> **EXERCÍCIOS PROPOSTOS**
a - Segundo o trecho sobre a Orphaned Land, em que ano a banda se apresentou no Hellfest com a dançarina Johanna Fakhry?
b - Altere o trecho sobre a Orphaned Land, começando em "A fala, no entanto, faz com" e terminando em "eles algum privilégio.", e escreva essa parte com "jornal" substituído por "periódico".

> **TRECHO SELECIONADO**
************

A fala, no entanto, faz com que muitas pessoas posicionem a Orphaned Land no espectro político alinhado à esquerda. Em declaração dada ao jornal The New StatesmanKobi, porém, rechaça que a banda pertença a algum "lado". 

"Olha, eu não gosto do atual governo israelense, mas as pessoas cometem o erro de pensar que somos da ala esquerda. Nós não somos. Também não somos da direita. Não gostamos dos políticos e da corrupção deles”.

Ao mesmo jornal, o vocalista também desmistifica a ideia de que ser uma banda de origem judia traga a eles algum privilégio. 

"Ser judeu não é privilégio! Olhe a nossa história. Somos boicotados em todo o Oriente Médio. Temos fãs em Egito, mas não podemos tocar para eles!" 

Por falar em Egito, um episódio triste na história da Orphaned Land é a detenção de um fã por seis meses acusado de satanismo. O crime alegado pelas autoridades egípcias era o individuo possuir em casa CDs da banda. 

Outro momento significativo na trajetória da banda aconteceu em 2011. Na ocasião, a Orphaned Land se apresentou no festival francês Hellfest junto com a dançarina libanesa Johanna Fakhry. Após o show para 90 mil pessoas, Kobi e Fakhry exibiram, respectivamente, as bandeiras de Israel e do Líbano no palco. Os dois países vivem um conflito armado que já perdura há décadas.

************

> **MATERIAL REUNIDO**
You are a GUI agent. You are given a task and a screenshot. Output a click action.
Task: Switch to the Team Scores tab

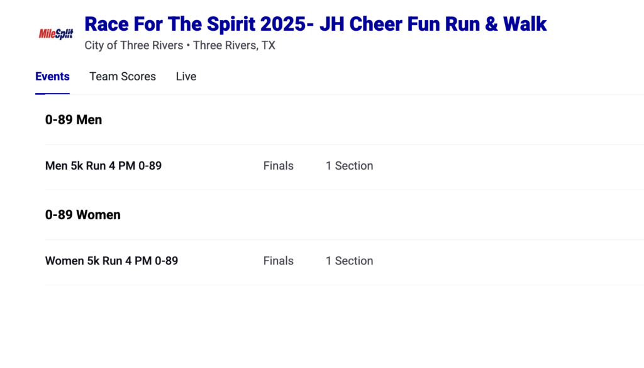(x=123, y=77)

************

> **RESPOSTAS POR TAREFA**
a - Em 2011.

b -
A fala, no entanto, faz com que muitas pessoas posicionem a Orphaned Land no espectro político alinhado à esquerda. Em declaração dada ao periódico The New StatesmanKobi, porém, rechaça que a banda pertença a algum "lado". 

"Olha, eu não gosto do atual governo israelense, mas as pessoas cometem o erro de pensar que somos da ala esquerda. Nós não somos. Também não somos da direita. Não gostamos dos políticos e da corrupção deles”.

Ao mesmo periódico, o vocalista também desmistifica a ideia de que ser uma banda de origem judia traga a eles algum privilégio.